Харден скатился вниз по трапу. «Сьерра-Квебек-Фокстрот-Браво» — СКФБ — были позывными «Левиафана».

— Гольф-Оскар-Янки, Гольф-Оскар-Янки. Сьерра-Квебек-Фокстрот-Браво вызывает Гольф-Оскар-Янки. Ответьте, вы слышите меня?

Харден переключил звук на наушники и стал настраивать приемник. Постепенно до него дошло, что под ногами хлюпает.

Вода блестела в щелях между половицами, из-за вибрации мотора выплескивалась наверх и растекалась по полу.

* * *

Когда «Левиафан» обогнул мыс Рас-эль-Хадд, море изменилось так резко, что Огилви удивился почти так же, как и впервые сорок лет назад. Вода разгладилась и стала вязкой, как желатин. Температура поднялась на двадцать градусов, ветер стих. Вдоль берега непрерывной стеной шли крутые утесы, а впереди блестел подернутый дымкой Оманский залив.

Огилви направил бинокль на белую точку на носу «Левиафана». Это был впередсмотрящий, матрос-англичанин в шляпе, защищающей голову от горячего солнца. Подняв трубку телефона, капитан связался с боцманом. Через несколько минут на палубе появился матрос на велосипеде. Он сменил впередсмотрящего, и тот вернулся в рубку.

Новым наблюдателем был пакистанец — Огилви считал, что восточные люди легче переносят жару, чем европейцы. У ног матроса стоял термос с ледяным чаем; его выдавали по приказу Огилви, чтобы не испечься на жаре и не терять бдительности. Еще один матрос взбирался на мачту. Он тоже тащил с собой термос. Их обоих сменят через час.

Видимость составляла несколько миль, и через каждые несколько минут над горизонтом появлялся вертолет, как игрушка на рождественской елке. В поле зрения то и дело возникали паруса, но только латинские, такие же вечные и такие же обычные в Оманском заливе, как скалистые утесы вдоль берега. Может ли Харден выскочить из-за одного из этих утесов? Едва ли. «Левиафан» плыл в семи милях от берега, и вертолеты не выпускали танкер из виду.

Огилви вернулся в свою каюту, где кондиционеры создавали приятную прохладу, и велел подавать ленч. Он ел медленно, делая между блюдами передышки, во время которых откидывался на спинку своего уютного кресла, размышляя о Хардене. Этот человек стал ренегатом, предателем своей благородной профессии, отверженным по своей воле. Он не одинок. В мире много радикалов, преступников и фанатиков. Все аутсайдеры несут в себе нечто общее — извращенное желание вырваться из круга человеческого тепла.

Огилви улыбнулся. Стюард решил, что капитану очень понравилась замороженная дыня, но на самом деле Огилви терзал себя приступом странного внутреннего прозрения. В редкие минуты самоанализа он включал моряков — и капитанов и матросов — в клан добровольных изгнанников.

Покончив одновременно и с ленчем и со своими мыслями, капитан лег в кровать, чтобы в последний раз отдохнуть перед тем, как начнется сложная работа по прохождению через переполненный Персидский залив и погрузке нефти. У него не будет ни одной минуты покоя, прежде чем он не поведет «Левиафан» мимо этих берегов в противоположном направлении, домой.
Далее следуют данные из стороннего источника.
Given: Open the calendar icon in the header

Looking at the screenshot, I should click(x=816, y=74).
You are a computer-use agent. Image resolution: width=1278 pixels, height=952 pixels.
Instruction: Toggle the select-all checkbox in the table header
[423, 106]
Огилви поднял трубку телефона, стоящего у кровати, и вызвал мостик, желая услышать доклад о ходе поисков и состоянии воздушного прикрытия. Ничего нового ему не сообщили; арабские вертолеты по-прежнему обшаривают море по курсу «Левиафана». Неужели они где-то ошиблись?
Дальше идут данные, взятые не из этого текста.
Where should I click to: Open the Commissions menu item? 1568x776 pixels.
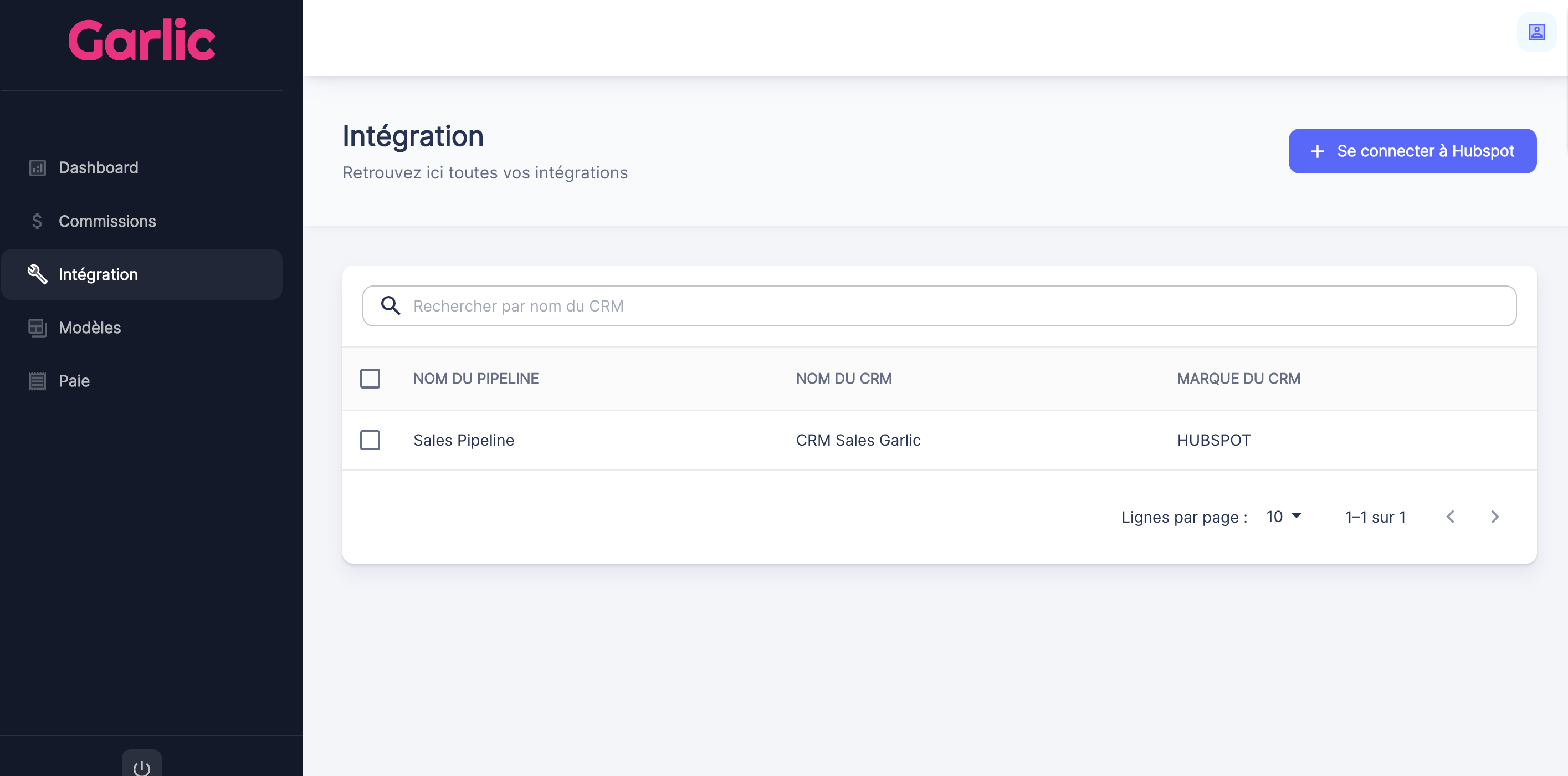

Он лежал без сна в затемненной каюте, непрерывно размышляя, снова и снова мысленно рассматривая карты. Ему казалось, что он догадывается об образе мыслей Хардена. Он вспомнил, как этот человек сидел в баре, слушал, наблюдал, потом набросился на него. Харден любил нападать из засады. А то, что он пережил шторм, который вывел «Левиафан» из строя, и не оставлял своих замыслов, доказывало, что он человек чрезвычайно решительный, пусть даже и сумасшедший.